Toll from quake off Indonesia four dead, several injured; magnitude raised to 6.9

AFP-JIJI

Four people died and several were injured after a powerful undersea earthquake rocked Indonesia’s heavily populated Java Island, triggering a brief tsunami warning, the National Disaster Agency said Saturday.

The 6.9 magnitude quake Friday evening sent residents fleeing to higher ground, while many in the capital, Jakarta, ran into the streets.

An official from the disaster agency warned the quake could generate a tsunami as high as three meters (10 feet), but the alert was lifted several hours later.
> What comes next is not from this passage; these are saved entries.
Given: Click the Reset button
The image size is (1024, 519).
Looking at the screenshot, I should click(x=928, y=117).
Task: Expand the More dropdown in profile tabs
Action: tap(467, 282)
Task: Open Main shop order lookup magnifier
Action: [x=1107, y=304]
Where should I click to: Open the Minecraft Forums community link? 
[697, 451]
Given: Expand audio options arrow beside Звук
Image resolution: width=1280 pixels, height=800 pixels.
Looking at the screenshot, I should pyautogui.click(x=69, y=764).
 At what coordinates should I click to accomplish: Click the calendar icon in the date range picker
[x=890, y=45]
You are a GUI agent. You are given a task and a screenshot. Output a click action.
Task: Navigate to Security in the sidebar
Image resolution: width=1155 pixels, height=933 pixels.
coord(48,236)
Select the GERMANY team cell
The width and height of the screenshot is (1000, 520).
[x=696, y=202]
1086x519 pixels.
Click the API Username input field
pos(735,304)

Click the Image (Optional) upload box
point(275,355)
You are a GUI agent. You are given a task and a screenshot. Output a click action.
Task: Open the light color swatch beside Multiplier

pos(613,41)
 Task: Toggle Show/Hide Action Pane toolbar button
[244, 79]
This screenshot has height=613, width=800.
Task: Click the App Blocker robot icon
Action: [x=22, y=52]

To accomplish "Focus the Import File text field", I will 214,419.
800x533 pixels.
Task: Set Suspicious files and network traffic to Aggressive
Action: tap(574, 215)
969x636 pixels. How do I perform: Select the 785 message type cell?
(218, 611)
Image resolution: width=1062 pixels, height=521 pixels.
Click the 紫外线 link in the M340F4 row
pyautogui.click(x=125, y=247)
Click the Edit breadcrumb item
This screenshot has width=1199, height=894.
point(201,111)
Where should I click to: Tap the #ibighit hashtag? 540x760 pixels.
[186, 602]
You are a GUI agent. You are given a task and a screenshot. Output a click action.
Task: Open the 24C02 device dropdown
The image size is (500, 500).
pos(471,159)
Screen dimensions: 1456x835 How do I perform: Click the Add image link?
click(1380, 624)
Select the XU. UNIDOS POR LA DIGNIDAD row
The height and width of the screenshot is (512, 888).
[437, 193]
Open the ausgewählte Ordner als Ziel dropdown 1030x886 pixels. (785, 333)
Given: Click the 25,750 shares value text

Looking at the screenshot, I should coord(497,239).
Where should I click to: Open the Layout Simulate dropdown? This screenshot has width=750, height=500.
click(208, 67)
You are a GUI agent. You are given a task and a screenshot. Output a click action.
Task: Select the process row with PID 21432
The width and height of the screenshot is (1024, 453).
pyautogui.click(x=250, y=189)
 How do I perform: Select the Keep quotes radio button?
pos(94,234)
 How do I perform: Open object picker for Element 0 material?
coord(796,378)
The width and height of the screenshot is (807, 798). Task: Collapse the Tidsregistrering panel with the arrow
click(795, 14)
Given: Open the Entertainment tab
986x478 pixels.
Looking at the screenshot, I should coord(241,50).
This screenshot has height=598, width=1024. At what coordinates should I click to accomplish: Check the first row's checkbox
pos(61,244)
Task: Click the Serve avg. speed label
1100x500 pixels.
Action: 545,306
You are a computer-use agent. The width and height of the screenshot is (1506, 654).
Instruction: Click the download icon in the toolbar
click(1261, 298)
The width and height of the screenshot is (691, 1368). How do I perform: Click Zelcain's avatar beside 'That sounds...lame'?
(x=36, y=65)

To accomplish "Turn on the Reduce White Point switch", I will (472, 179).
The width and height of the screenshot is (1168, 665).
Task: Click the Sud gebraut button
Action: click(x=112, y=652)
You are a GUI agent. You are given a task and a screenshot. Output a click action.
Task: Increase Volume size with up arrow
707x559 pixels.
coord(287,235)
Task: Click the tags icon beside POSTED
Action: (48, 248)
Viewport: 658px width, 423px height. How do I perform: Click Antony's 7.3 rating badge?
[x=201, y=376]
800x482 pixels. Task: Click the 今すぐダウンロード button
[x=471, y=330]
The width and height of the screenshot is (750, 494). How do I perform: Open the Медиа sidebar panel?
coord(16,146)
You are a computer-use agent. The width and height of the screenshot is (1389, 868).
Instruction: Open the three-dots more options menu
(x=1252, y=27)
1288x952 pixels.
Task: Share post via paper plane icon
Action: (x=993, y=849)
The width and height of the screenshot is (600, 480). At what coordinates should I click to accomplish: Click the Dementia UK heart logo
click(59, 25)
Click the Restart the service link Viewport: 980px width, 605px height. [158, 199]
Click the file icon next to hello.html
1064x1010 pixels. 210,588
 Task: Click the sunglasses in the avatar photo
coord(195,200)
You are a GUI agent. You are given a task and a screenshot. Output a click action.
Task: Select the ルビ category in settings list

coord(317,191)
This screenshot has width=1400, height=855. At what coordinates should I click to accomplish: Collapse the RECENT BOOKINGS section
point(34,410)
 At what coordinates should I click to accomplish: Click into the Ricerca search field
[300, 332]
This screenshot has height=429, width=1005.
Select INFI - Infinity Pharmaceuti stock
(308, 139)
Three people died of heart attacks as the strong quake rocked the region, agency spokesman Agus Wibowo said Saturday.

Another person fell to his death while trying to flee his house when the jolt happened, he said.

Four more people were injured and more than 200 buildings were damaged, with some 13 houses destroyed, he added.

Over 1,000 people, who had earlier evacuated to temporary shelters, returned home after authorities convinced them it was safe to do so, Wibowo said.

“There was thundering noise — it sounded like a plane overhead — and I was just so scared that I ran,” said 69-year-old Isah, who like many Indonesians goes by one name, at an evacuation shelter in Pandeglang at the southwestern end of Java.

In December, the area was hit by a volcano-sparked tsunami that killed over 400 people.

Indonesia experiences frequent seismic and volcanic activity due to its position on the Pacific “Ring of Fire,” where tectonic plates collide.

Last year, a 7.5 magnitude quake and a subsequent tsunami in Palu on Sulawesi Island killed more than 2,200 people, with another 1,000 declared missing.

On Dec. 26, 2004, a devastating 9.1 magnitude earthquake struck off the coast of Sumatra and triggered a tsunami that killed 220,000 across the Indian Ocean region, including around 170,000 in Indonesia.